Sign up for a free platform walkthrough here—we’ll show and explain how Altcraft can work for your business.
Seamless Purchasing
By 2026, the line between online and in-store shopping is becoming increasingly blurred. A purchase is no longer just “see it, buy it,” but an interactive customer experience. Examples include trying on clothes in a virtual fitting room or placing furniture from a store into your home through a smartphone screen. Interactive storefronts fall into this category as well. This approach is often called phygital—a blend of physical and digital.
The next step is deeper automation at the point of sale. After self-checkout kiosks, AI assistants are starting to take on part of the sales associate’s role—suggesting sizes, checking in-store availability, and handling payments.
Another fast-growing format is shoppable video: video content where purchasing is built directly into the viewing experience, with “Buy” buttons, product cards, links, embedded catalogs, and a frictionless path to checkout.

Very Short Videos
Vertical short-form video has been one of the most popular formats for several years. By 2026, however, the biggest growth will come from ultra-short stories. Because of information overload and the habit of younger audiences to scroll quickly, viewers are increasingly unwilling to spend time on longer narratives.
Videos in the 6–10 second range are becoming the norm, with the first 1–1.5 seconds being critical. In that moment, a user either stops or scrolls past.

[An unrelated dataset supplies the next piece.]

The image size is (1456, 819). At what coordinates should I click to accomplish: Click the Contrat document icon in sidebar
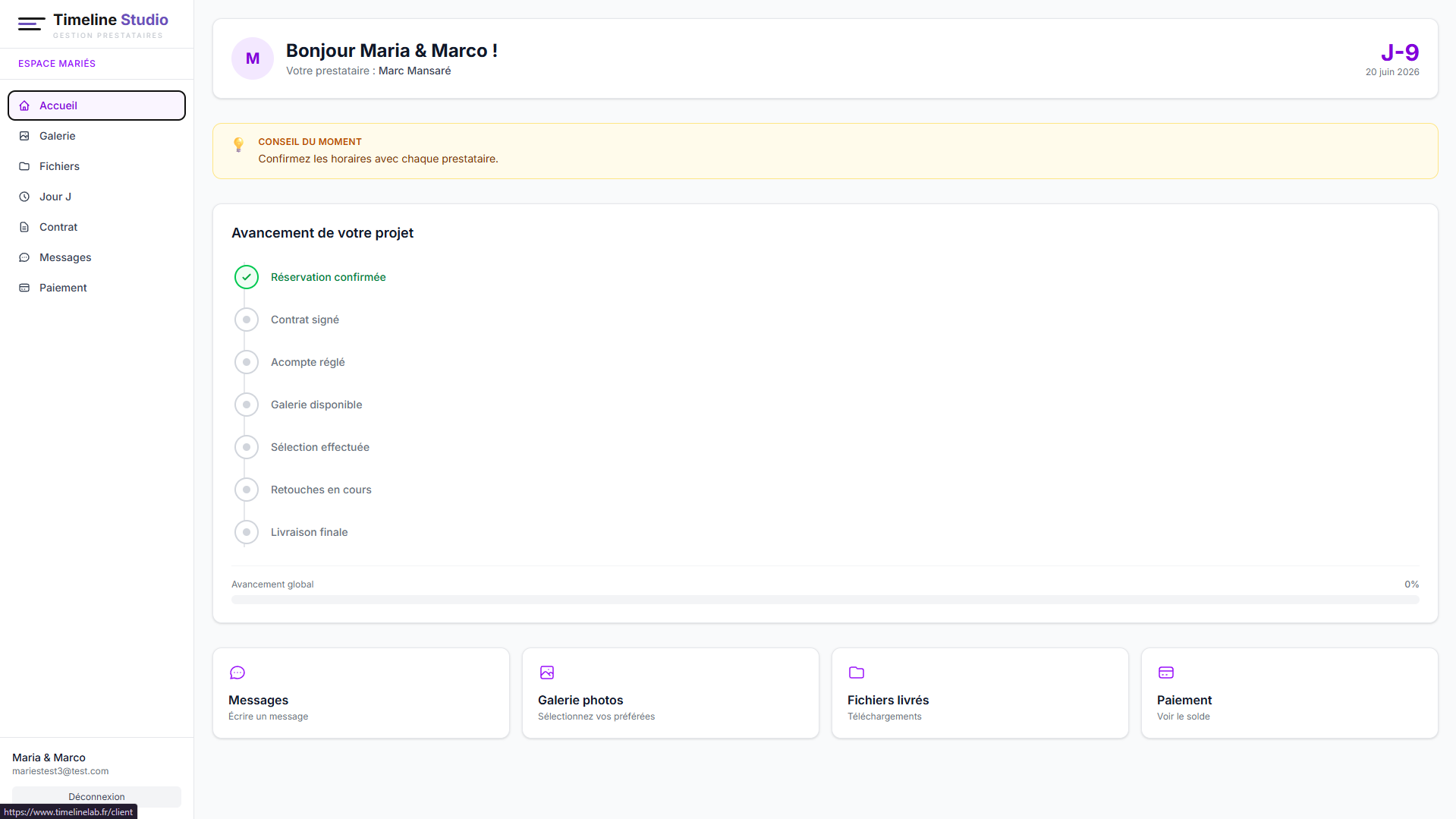[24, 227]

That means the opening has to grab attention instantly, and the story itself needs to deliver the idea as clearly and concisely as possible.
Nostalgia
When there’s a lot of uncertainty around, people tend to gravitate toward what feels familiar and safe. The past offers a sense of stability and evokes warm emotions—which makes nostalgia a strong marketing tool. Research shows that nostalgia-driven campaigns can significantly increase brand affinity, sometimes by as much as 20%.
That said, nostalgia isn’t about copying the past. What works better are references reimagined for today’s context. This can include recognizable cultural cues—movies, TV shows, music, books, objects, or visual styles from a specific era. It can also draw on the brand’s own history: remaking an old ad, bringing back an iconic design, or re-releasing a product that was once a hit.
Summary
In 2026, marketing will be changing in several directions at once. AI is becoming deeply embedded in search, content, and analytics, which means older approaches to SEO and text optimization no longer deliver the same results. People increasingly get ready-made AI answers instead of a list of links. They also search by voice and by image. Content that communicates the point quickly and is easy to consume has a clear advantage.
At the same time, audiences are tired of identical visuals and templated messaging. Real stories, customer experiences, and honest content build more trust than polished advertising. Businesses are forced to bring order to their data and channels—otherwise the customer journey falls apart. The buying process is changing too, becoming faster and simpler through interactive formats, shoppable video, and ultra-short clips.